A two-dimensional morphospace for cyanobacteria and microalgae: Morphological diversity, evolutionary relatedness, and size constraints

Body metrics are considered as master traits that regulate physiological, behavioural and life history features of planktic cyanobacteria and microalgae. Although the distribution of their morphological traits reflects the various trade-offs and strategies needed for survival in pelagic habitats, previous methods for quantifying phytoplankton body shape do not adequately represent the intricate details of surface variation that are so important for their nutrient- and light-harvesting capabilities. Therefore, here we provide a new framework to quantify and illustrate the morphological diversity of cyanobacteria and microalgae. Essential components of formulae used for surface area (A = Cs x d(2)) and volume (V = Cv x d(3)) calculations are provided by the shape-specific surface area and volume constants (Cs, Cv). Cs, the surface shape factor, characterises the coarseness of the object surface, and Cv, the volumetric shape factor, characterises the shape deviation from a sphere. Using these morphologically and biologically relevant variables, we defined a two-dimensional morphological space, in which all three-dimensional objects have well-defined positions.

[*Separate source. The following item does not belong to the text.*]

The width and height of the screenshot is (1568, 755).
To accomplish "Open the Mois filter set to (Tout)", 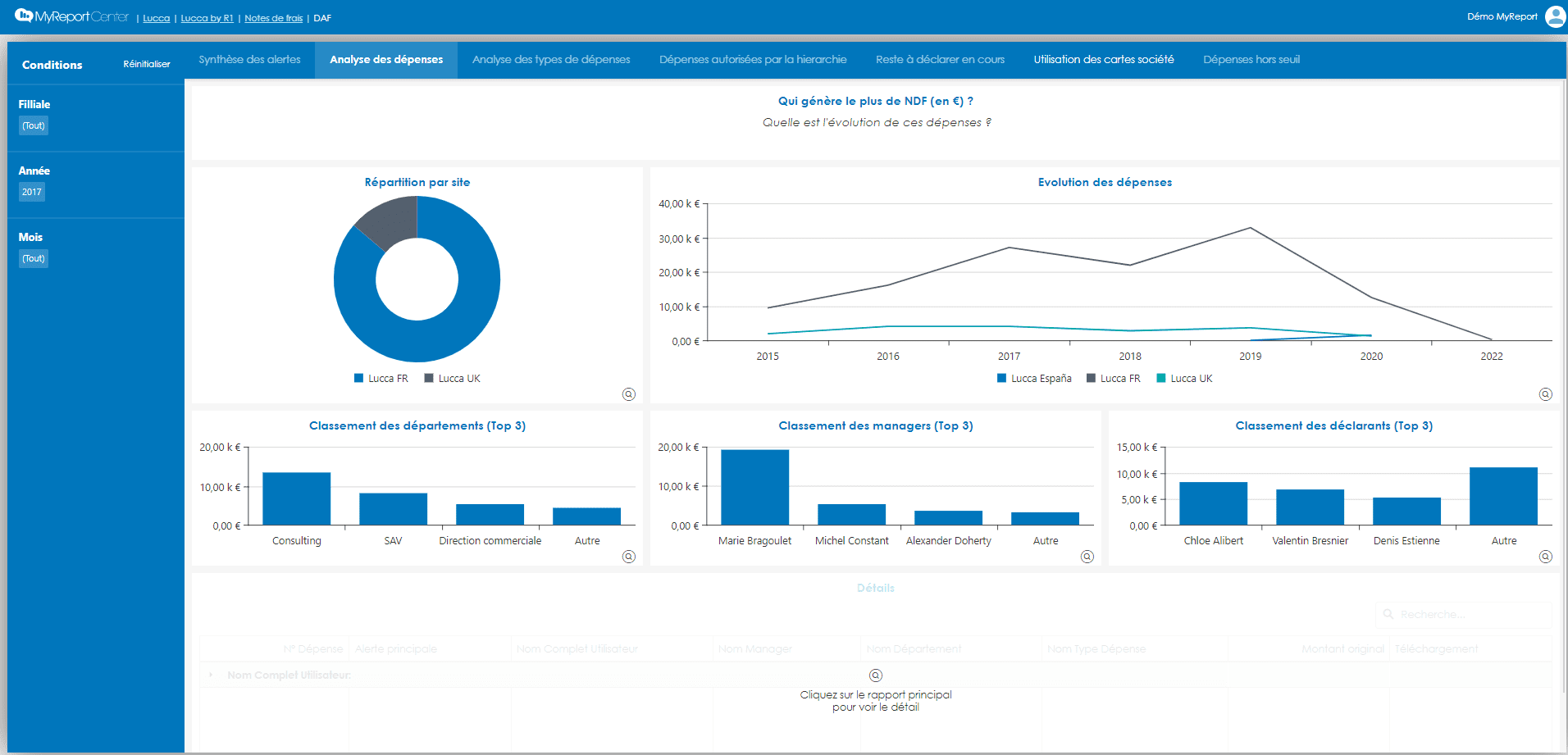I will 34,258.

By analysing morphologies of taxa representing various forms in major cyanobacterial and microalgal groups, we demonstrated that these groups show considerable differences in the area occupied within the morphospace and these differences are not affected by evolutionary relatedness. We showed that the ratio of surface and volume constants correlated with organism size, suggesting that the development of basic morphologies is constrained by their linear dimensions. Using surface and volumetric shape factors, we created a two-dimensional Euclidean morphospace in which all three-dimensional objects have a specific position. Positioning uni- and multicellular cyanobacteria and microalgae of various shapes into this morphospace allows their geometrical and ecological limitations to be understood. Because of the close linkage between phytoplankton morphology and ecology, the proposed morphospace may serve as a proxy for an ecospace. Thus, in future the proposed morphospace can be used to visualise current ecological processes such as eutrophication or seasonal succession of phytoplankton.